I just took a reading 30 min after waking up and having a black coffee: glucose 85 mg/dL, ketones 3.5 mmol/L.

EDIT: fixed the excel summary, calories were badly summed up and I noticed the % didn’t add up to 100% :smiley:


(Michael) #12

It is all relative of course. You ate exercising a lot and on average eating 1600 calories with 29 g carbs and 75g protein. Unless you are very tiny, I suspect your body is shy protein/ carbs to get enough oxaloacetate to use all that ketone energy as you run through the carb energy instantly and not enough protein to keep the substrate available. Not saying anything is wrong, again, just the reason your ketones are so high. Again, you can test by eating 125g protein with everything else the same and check you ketones a few hours after eating. If they fall drastically, then you know it is substrate issue.


(Marika) #13

@Naghite Im 168cm / 55kg (5’6 / 121lb). I will try upping the protein and see, should be interesting.


(Bacon is a many-splendoured thing) #14

Protein is used to make new proteins out of its constituent amino acids. It is fat that is used for energy, and which supplies the source of ketones, since they are partially-metabolised fatty acids.

If the body has to start deaminating amino acids and converting them into glucose and fatty acids for energy (some amino acids are lipogenic, some are glucogenic, and others are both), then you are definitely not eating enough, because deamination is metabolically expensive and the body doesn’t do it on a whim.


(Pete A) #15

I still have high ketones after testing by the doc. After 5 years!


#16

Your ketones are high because you’re doing TRE and Fasting. If you don’t give your body the fuel it wants, it needs to mobilize more fat into ketone production, hence higher levels.
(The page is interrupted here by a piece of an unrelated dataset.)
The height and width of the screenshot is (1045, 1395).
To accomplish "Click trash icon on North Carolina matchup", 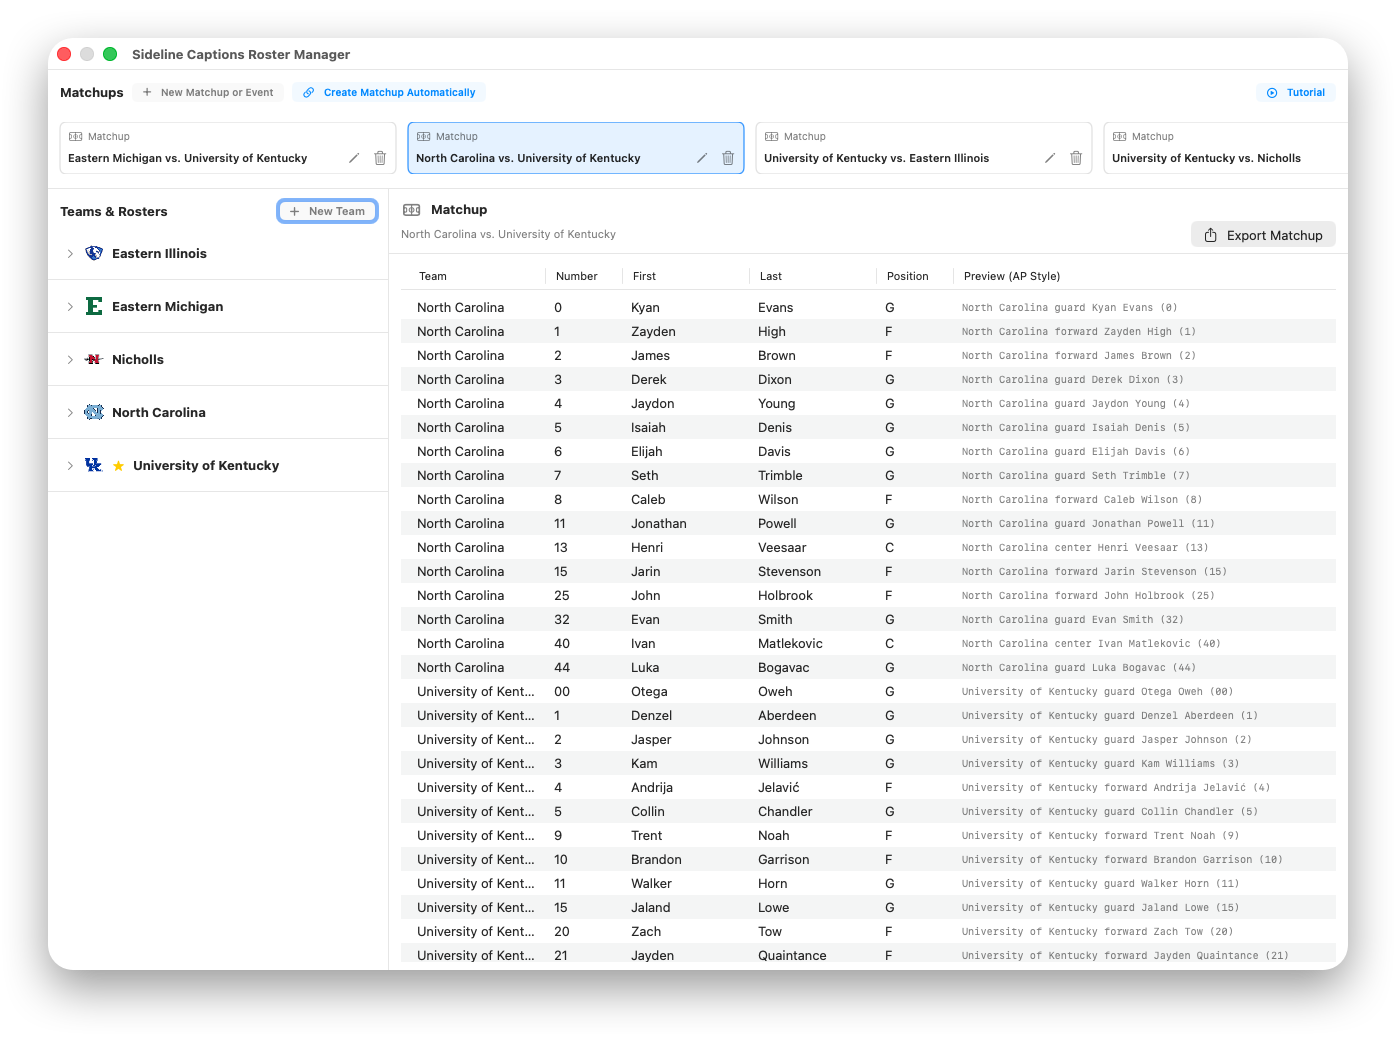I will point(728,158).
That would be the majority of us long timers, because ketones are pointless to measure, with the exception of those who actually need them high for medical reasons.


(Bob M) #17

I also the results to be inconsistent, at least for testing. I currently have 4 ketone monitors, and I tested them against each other and got different results. Have one picture with 0.2, 0.4, and 0.8 mmol/l. Which one is it?
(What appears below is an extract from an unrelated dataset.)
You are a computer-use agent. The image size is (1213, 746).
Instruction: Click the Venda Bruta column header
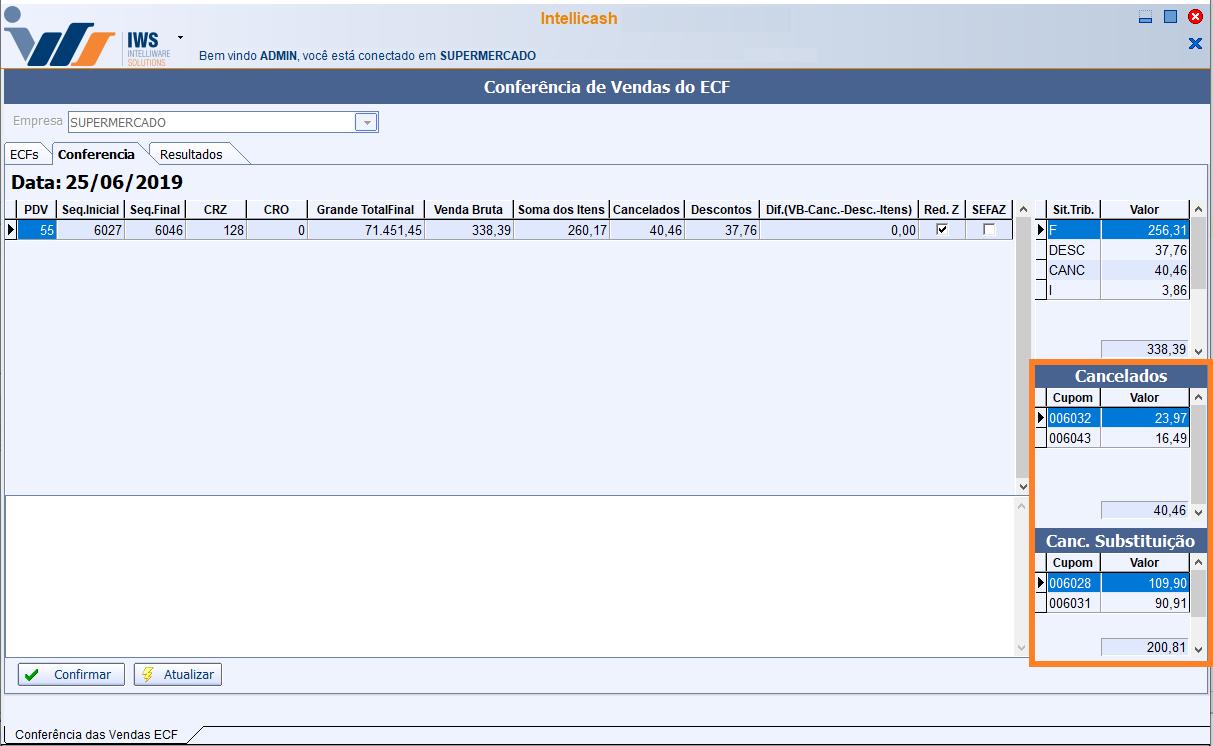(x=468, y=210)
Fine to use if you want gross measurements, but not really for fine testing.

If you do test higher protein, let us know. I was never able to find any differences, at least that were repeatable. I did not, however, take a week of high protein and compare with a week of high fat. I’m getting a half pig and might use the fat from there to perform this test, though.Don’t get it until January.


(Jane) #18

My DIL is named Marika and I love that name and you are the only other person I know of with that name.

:heart:


#19

From what you state here it certainly sounds like you are fat adapted. I regularly do fasted rides in the morning that are 3 hours long and at an intensity of 70-80% of max HR. At this level, I am still burning primarily fat and some sugar. My blood lactate level is still below 2 at this intensity. Above this intensity, I will eat carbs on the ride. At the beginning (10+ years ago) I would bring gels out of fear. (bonking). On high-intensity training or race days though I will eat 100+ grams of carbs with no adverse effects. As my coach says “Fuel your ride accordingly.”